Generative AI capabilities that enable today’s digital transformation can be placed in five domains:

  1. Summarization: Transform text in large documents, voice conversations and recordings with domain-specific content into personalized overviews that capture key points (such as insurance contracts, policy and coverage documents, and responses on customer FAQs).
  2. Classification: Read and classify written input with as few as zero examples (such as classifying claims requests, sorting customer complaints, analyzing customer sentiment, classifying risk during insurance underwriting and analyzing customer segmentation for insurance product development).
  3. Generation: Generate text content for a specific purpose (for example, marketing campaigns with a focus on specific insurance products, blog posts and articles for various insurance-related topics, personalized customer email drafting support and code generation for use by insurance technology systems).
  4. Extraction: Analyze and extract essential information from unstructured text (such as extracting information from insurance agent-filed reports, extracting medical diagnosis from physician or clinical reports for use in insurance underwriting and evaluating risk).
  5. Question-answering: Create a question-answering feature grounded on specific data (for example, build policy and coverage-specific Q&A resource for customer service agents).

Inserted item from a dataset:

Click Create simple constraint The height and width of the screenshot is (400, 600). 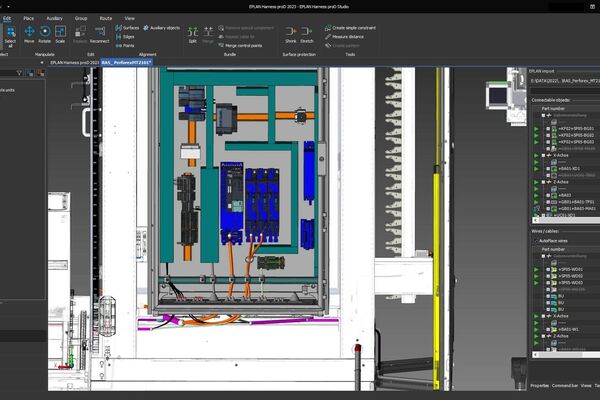354,28
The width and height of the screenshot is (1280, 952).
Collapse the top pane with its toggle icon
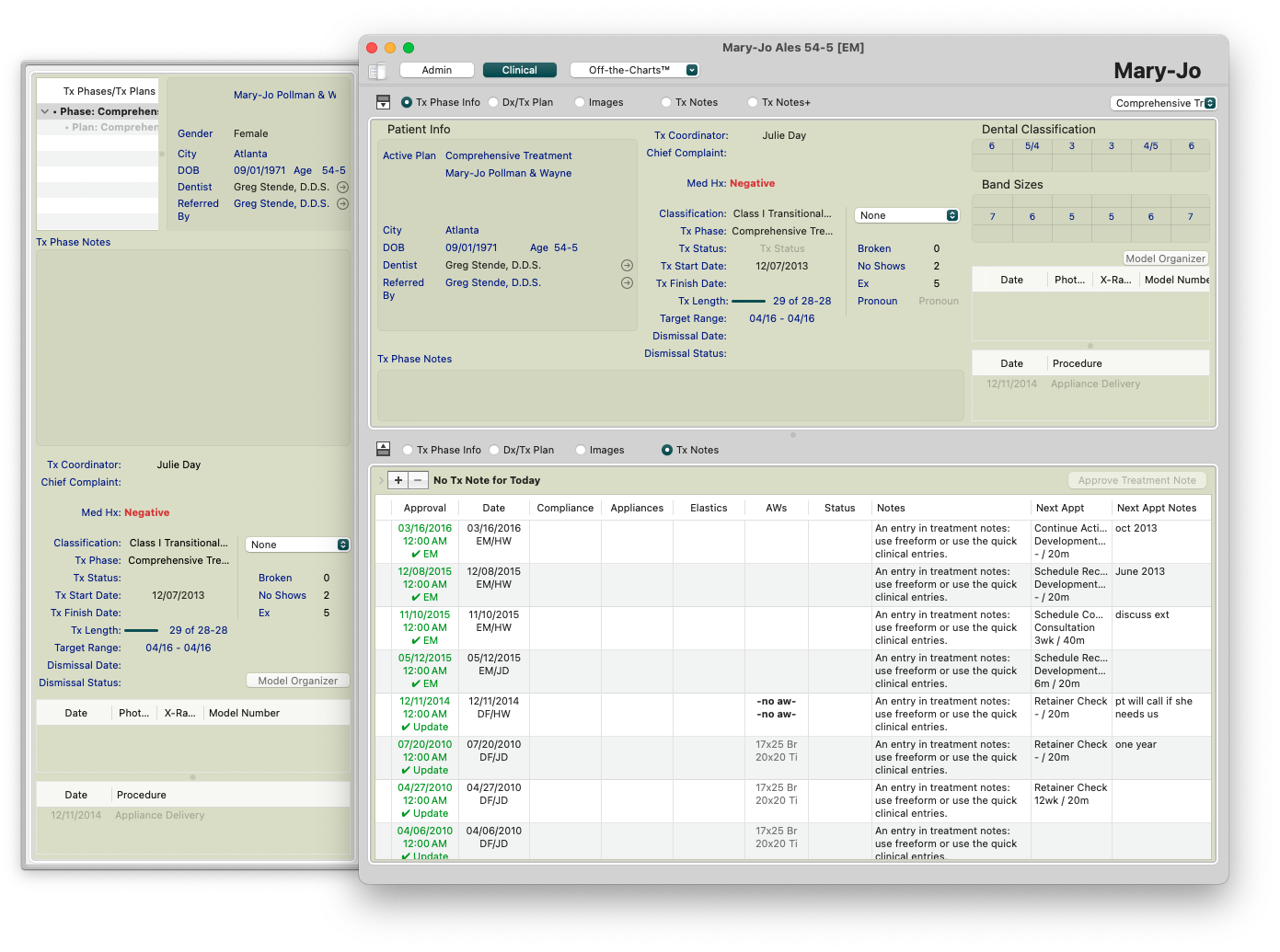point(384,103)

As insurance companies start using generative AI for digital transformation of their insurance business processes, there are many opportunities to unlock value.

IBM’s work with clients shows significant productivity gains when using generative AI, including improving HR processes to streamline tasks such as talent acquisition and managing employee performance; making customer care agents more productive by enabling them to focus on higher value interactions with customers (while digital channel virtual assistants using generative AI handle simpler inquiries); and saving time and effort in modernizing legacy code by using generative AI to help with code refactoring and conversion.